En conclusion, ces résultats suggèrent que les bandes riveraines de peuplier ne nuisent pas à la diversité des poissons des ruisseaux agricoles. Toutefois, les activités agricoles ont souvent mené à la transformation physique des petits cours d’eau, une perturbation de l’habitat aquatique qui ne s’efface pas si facilement, même avec les années. Par conséquent, les méandres, les fosses naturelles et les sédiments grossiers (gravier, cailloux, roches) ne peuvent pas être recréés, à court terme, par la seule plantation d’arbres.

 

Néanmoins, d’autres observations réalisées sur le terrain, alors que les bandes de peuplier avaient 6 ans, suggéraient des écarts de température de l’eau importants (de l’ordre de 10°C) entre le milieu ouvert et la bande de peuplier. Ces grands écarts de température étaient uniquement observés durant les journées chaudes de l’été, sur les ruisseaux où le débit était faible. Durant l’été, le périphyton (algues ancrées sur les roches) était également beaucoup plus abondant dans les sections de cours d’eau en milieu ouvert que dans les sections de cours d’eau où les peupliers créaient de l’ombre.

 

Les peupliers augmentent le stockage du carbone, de l’azote et du phosphore dans les bandes riveraines agricoles

Durant la 9e saison de croissance, nous avons étudié le stockage du carbone, de l’azote et du phosphore dans les différents compartiments des bandes riveraines de peuplier, mais également dans des bandes herbacées non aménagées et les boisés riverains adjacents.

 

Les principaux résultats de cette étude sont les suivants :

  • Les peupliers augmentent le stockage du carbone, de l'azote et du phosphoreAprès 9 ans, les bandes de peuplier stockent dans leur biomasse de 4 à 10 fois plus d’azote et de 3 à 7 fois plus de phosphore que les bandes herbacées.
  • Les flux de nitrate et de phosphore dans les sols riverains des bandes de peuplier étaient respectivement 57 % et 66 % inférieurs à ceux des bandes herbacées.
  • Le remplacement des bandes herbacées par des bandes de peuplier pourrait accroître le stockage du carbone de 2,2 – 7,6 t/ha/an, malgré que ce remplacement puisse causer, à court terme, un déclin du carbone du sol sur certains sites.
  • Les stocks de carbone, d’azote et de phosphore mesurés dans les bandes riveraines de peuplier (9 ans) étaient similaires ou supérieurs à ceux du boisé riverain dominé par le bouleau gris (27 ans).

 

Ces résultats montrent le potentiel des bandes de peuplier pour accroître le stockage à long terme de deux nutriments largement responsables de la pollution diffuse des cours d’eau agricole, soit l’azote et le phosphore.
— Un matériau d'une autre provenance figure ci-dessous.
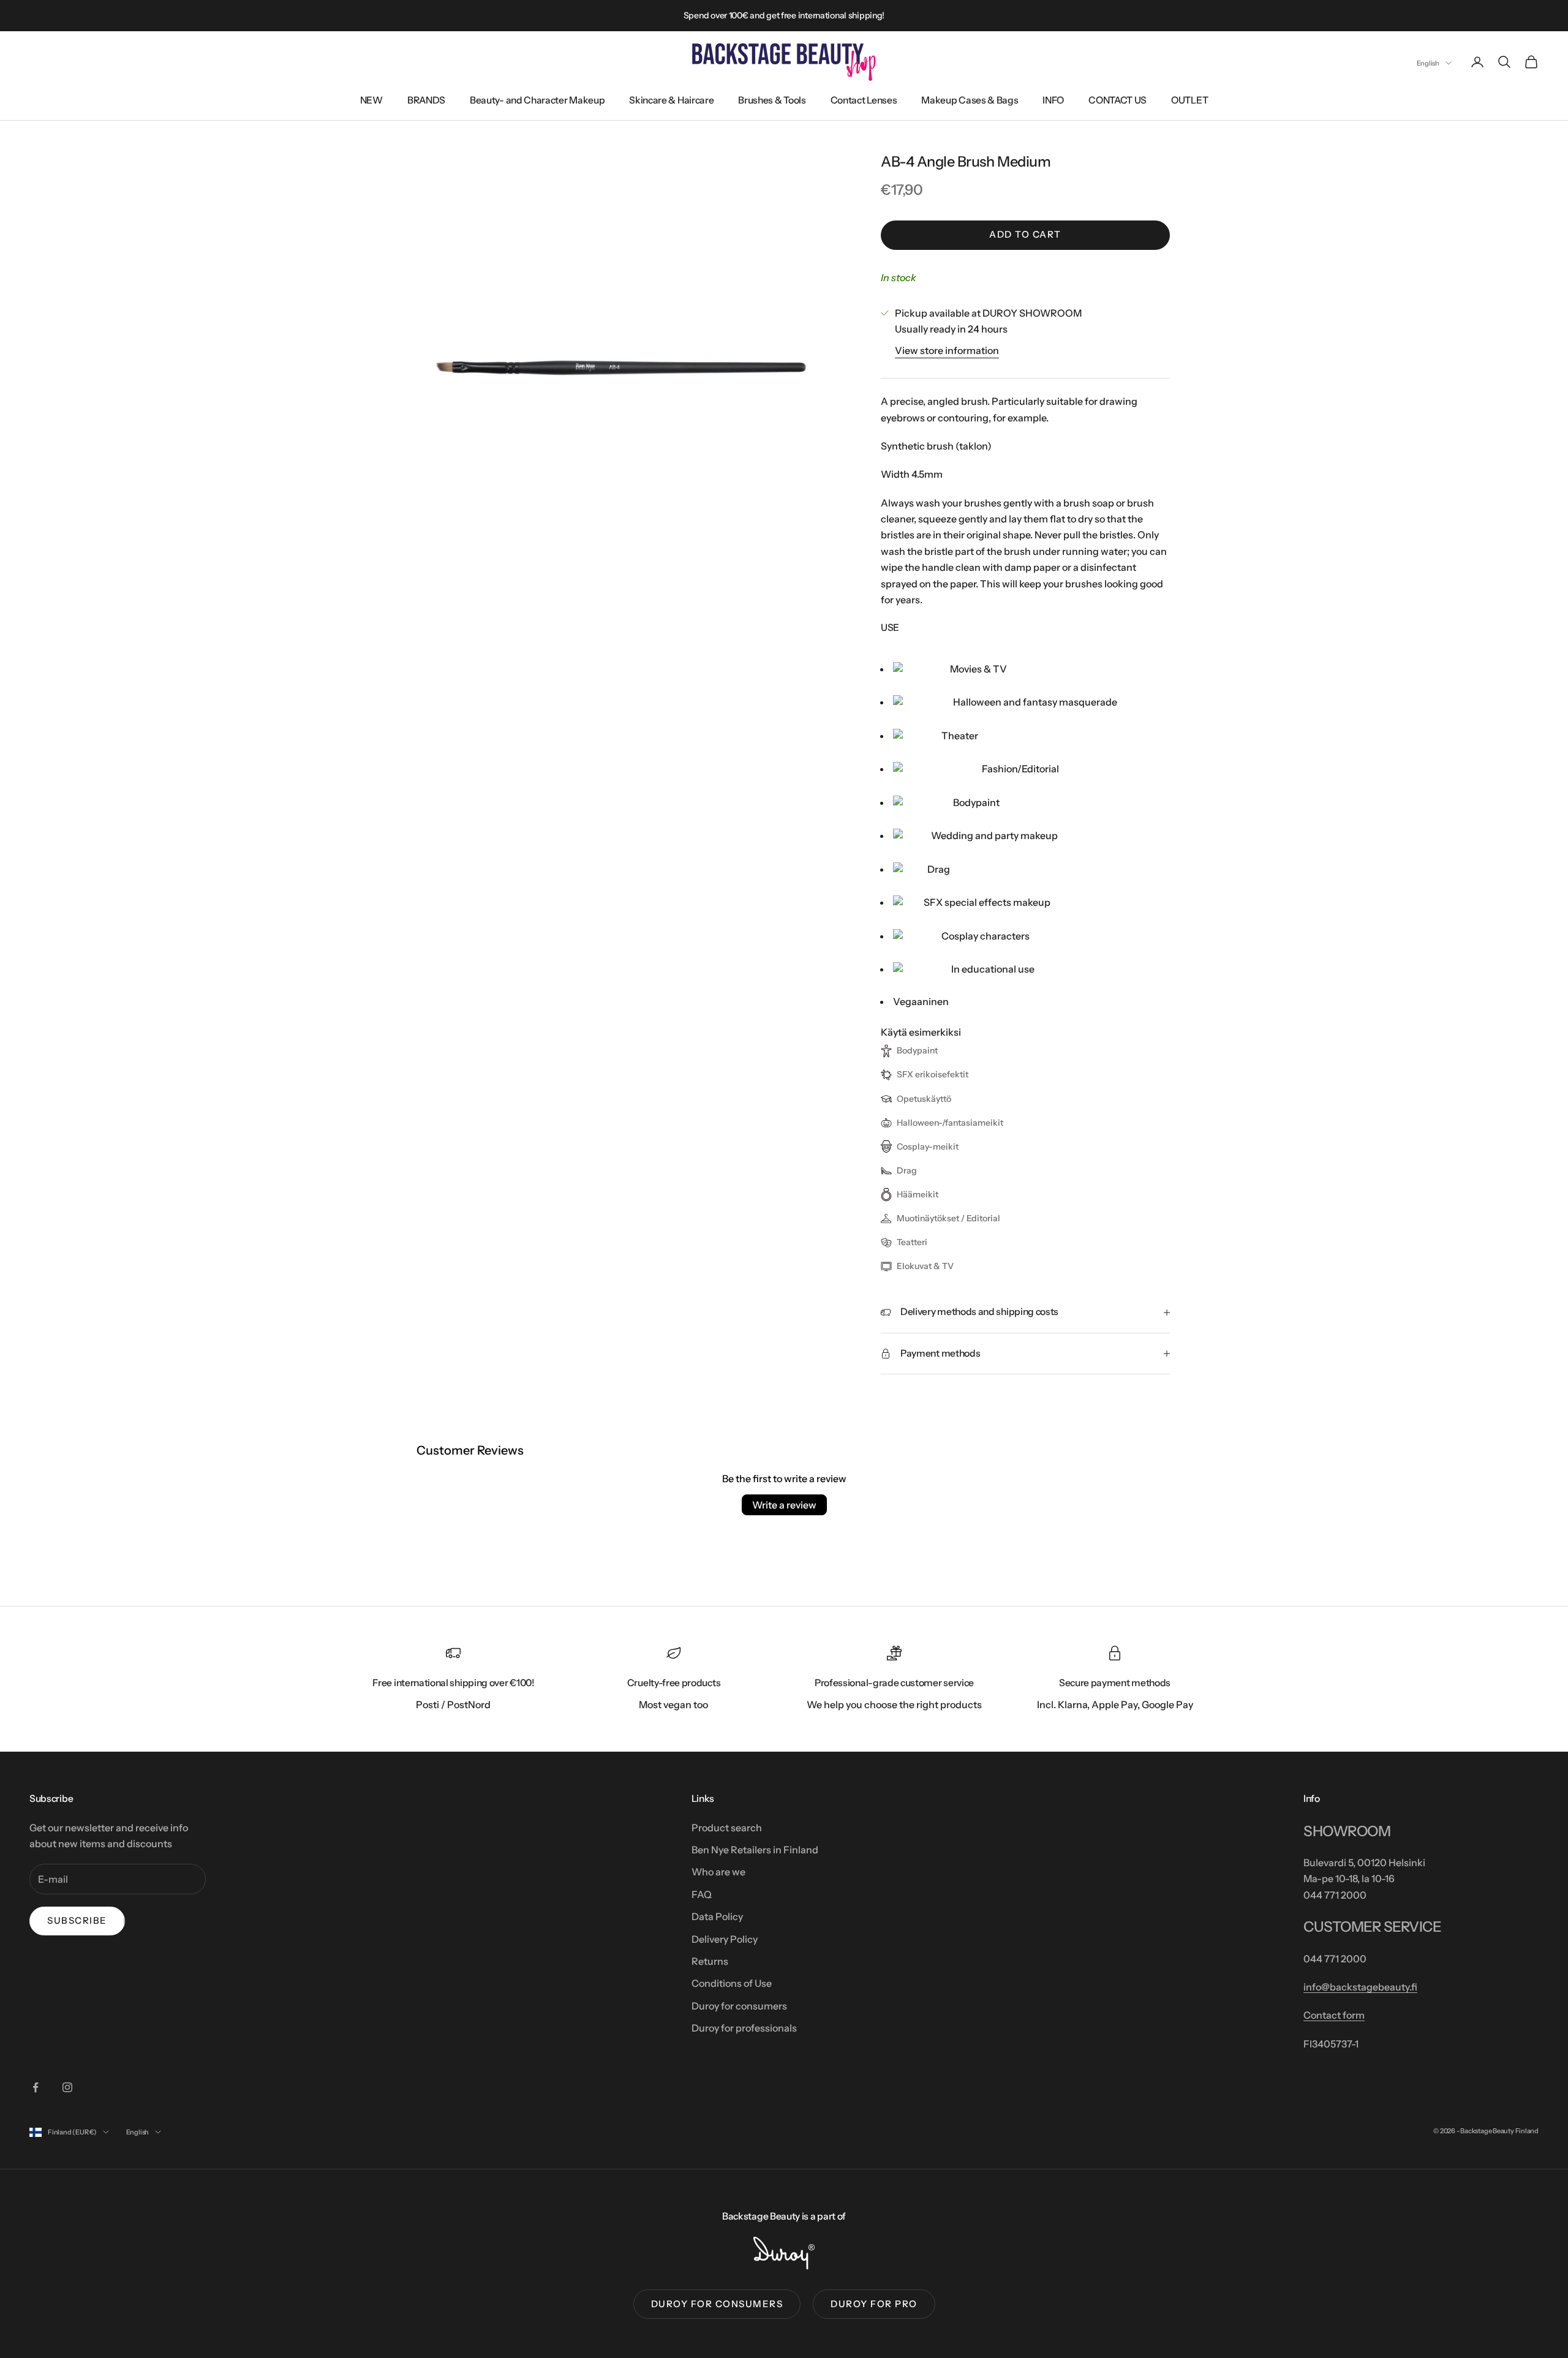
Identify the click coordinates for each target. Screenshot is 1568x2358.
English (1428, 63)
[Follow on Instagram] (67, 2087)
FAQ (702, 1894)
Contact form (1334, 2015)
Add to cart (1025, 234)
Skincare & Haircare (671, 100)
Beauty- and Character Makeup (537, 100)
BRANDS (426, 100)
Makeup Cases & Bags (969, 100)
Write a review (784, 1505)
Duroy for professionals (744, 2028)
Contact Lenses (864, 100)
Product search (727, 1827)
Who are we (718, 1872)
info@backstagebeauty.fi (1360, 1987)
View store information (947, 350)
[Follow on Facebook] (35, 2087)
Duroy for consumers (739, 2006)
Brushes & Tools (771, 100)
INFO (1053, 100)
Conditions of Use (732, 1983)
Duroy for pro (874, 2304)
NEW (371, 100)
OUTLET (1189, 100)
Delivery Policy (725, 1939)
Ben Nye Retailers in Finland (755, 1850)
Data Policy (717, 1916)
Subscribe (77, 1920)
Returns (710, 1961)
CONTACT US (1117, 100)
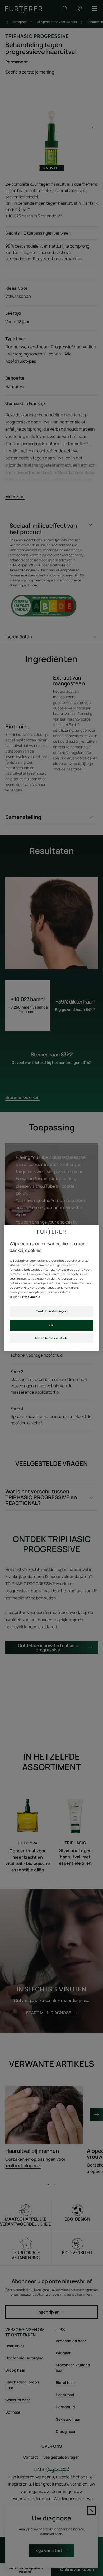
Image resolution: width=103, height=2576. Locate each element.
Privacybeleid (30, 1297)
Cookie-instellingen (51, 1311)
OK (51, 1325)
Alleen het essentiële (51, 1338)
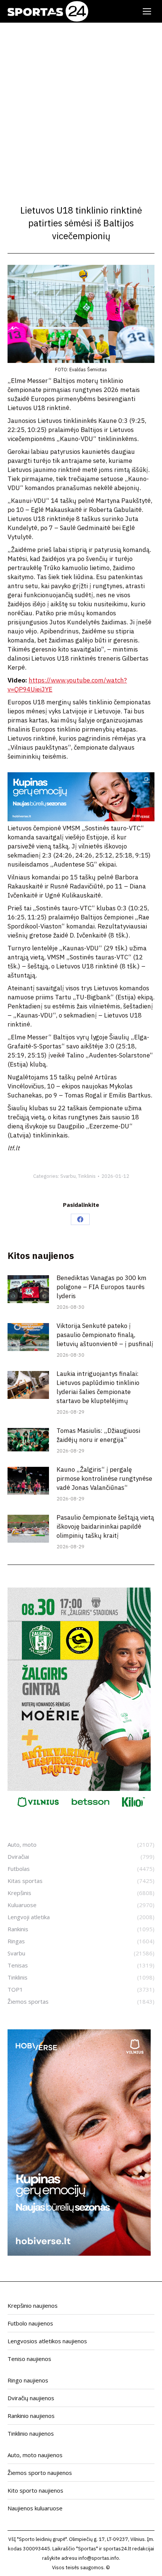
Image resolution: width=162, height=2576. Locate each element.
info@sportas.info (98, 2558)
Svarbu (68, 1176)
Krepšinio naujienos (33, 2305)
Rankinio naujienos (31, 2415)
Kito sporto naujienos (35, 2490)
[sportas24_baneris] (79, 2253)
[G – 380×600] (79, 1811)
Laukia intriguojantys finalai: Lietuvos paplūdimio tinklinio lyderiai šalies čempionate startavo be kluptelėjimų (98, 1387)
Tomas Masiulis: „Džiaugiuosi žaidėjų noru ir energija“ (98, 1435)
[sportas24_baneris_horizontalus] (81, 819)
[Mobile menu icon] (146, 11)
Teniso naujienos (29, 2358)
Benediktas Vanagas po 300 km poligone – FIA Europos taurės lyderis (102, 1287)
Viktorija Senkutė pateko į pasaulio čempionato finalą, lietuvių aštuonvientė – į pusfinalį (105, 1335)
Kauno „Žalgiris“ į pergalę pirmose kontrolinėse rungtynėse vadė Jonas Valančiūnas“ (104, 1478)
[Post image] (28, 1289)
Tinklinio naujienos (31, 2433)
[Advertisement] (81, 107)
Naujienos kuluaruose (35, 2508)
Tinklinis (87, 1176)
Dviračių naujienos (31, 2398)
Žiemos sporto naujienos (40, 2472)
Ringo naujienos (28, 2380)
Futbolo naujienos (30, 2323)
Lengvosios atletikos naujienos (47, 2341)
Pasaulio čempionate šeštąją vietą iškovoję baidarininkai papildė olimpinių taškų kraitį (105, 1526)
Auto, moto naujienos (35, 2455)
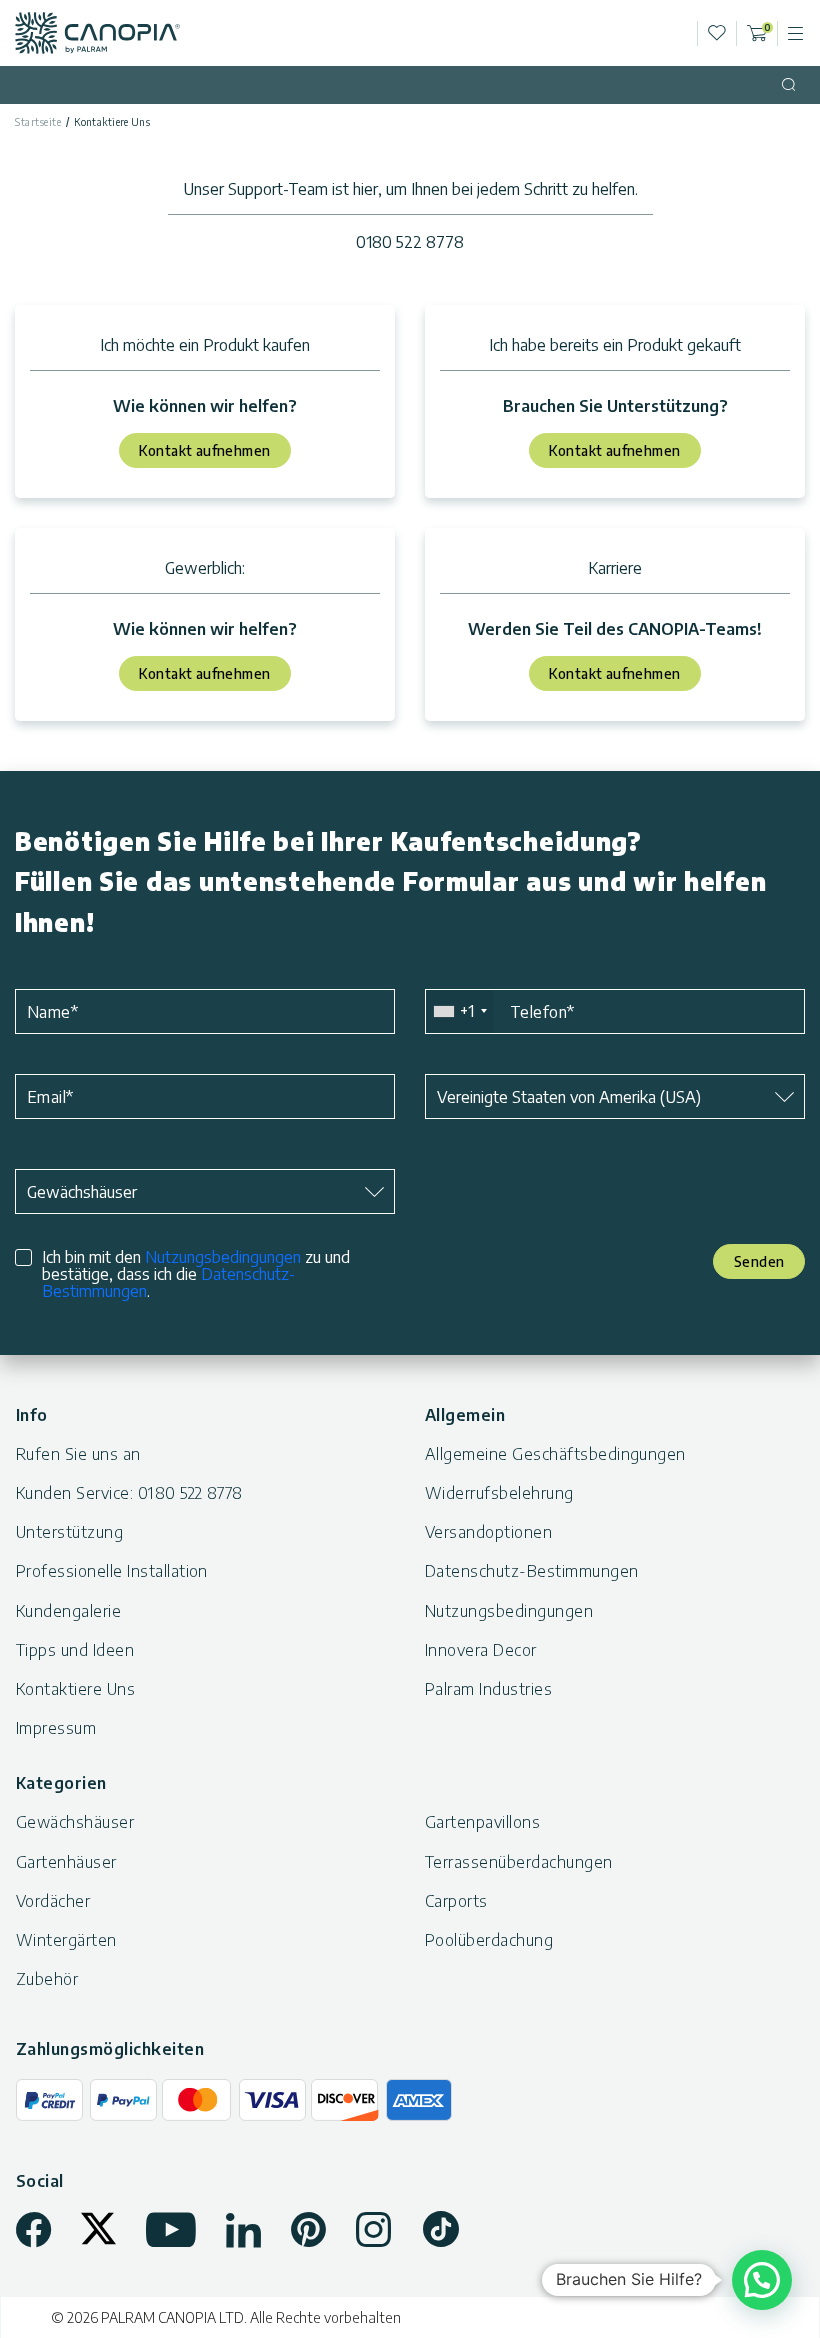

L’augmentation du stockage de ces deux nutriments s’est également traduite par une diminution du flux de nitrate et de phosphore dans les sols riverains.

 

Parallèlement, le remplacement de bandes herbacées par des bandes de peuplier hybride s’avère également une solution efficace pour améliorer le stockage du carbone sur la ferme. De plus, le peuplier peut accélérer la vitesse à laquelle les stocks de nutriments et de carbone vont être restaurés dans la biomasse végétale en zone riveraine par rapport à une stratégie non interventionniste misant sur la succession naturelle.

 

Les peupliers augmentent la biomasse racinaire et la profondeur d’enracinement des bandes riveraines

Au cours de la 9e saison de croissance, nous avons évalué la biomasse et la distribution des grosses racines (diamètre > 2 mm) et des racines fines (diamètre < 2 mm) dans trois types de systèmes riverains (bandes de peupliers, bandes herbacées et boisés naturels).

 

Les principaux résultats sont les suivants :

  • Dans les 20 premiers cm de sol, les bandes de peuplier avait une biomasse de racines fines similaire ou inférieure aux bandes herbacées, une tendance qui s’inversait dans les parties plus profondes de sol.
  • Le peuplier avait une biomasse de grosses racines largement supérieure aux bandes herbacées, à toutes les profondeurs échantillonnées (0-20, 20-40 et 40-60 cm de profondeur).
  • Par rapport à d’autres essences ligneuses, le peuplier hybride avait un enracinement relativement profond même si la majorité des racines étaient situées dans la partie du sol la plus près de la surface
    (0-20 cm).

 

En conclusion, cette étude suggère que l’inclusion de peupliers hybrides dans une bande riveraine en milieu agricole augmente le volume de sol qui est colonisé par les racines. L’importante biomasse racinaire et la grande profondeur d’enracinement du peuplier vont améliorer la stabilité du sol et des berges, et également accroître la capacité des bandes riveraines à intercepter les nutriments qui circulent en profondeur dans les sols agricoles, notamment le nitrate. D’autres observations sur le terrain indiquent que les peupliers implantés en bandes riveraines peuvent également déployer leurs racines latéralement sous les cultures adjacentes, mais également directement dans le cours d’eau afin d’y puiser eau et nutriments.

 

Documentation

Trois articles scientifiques, quatre articles de vulgarisation, deux mémoires de maîtrise et une fiche technique sont disponibles en lien avec ce projet.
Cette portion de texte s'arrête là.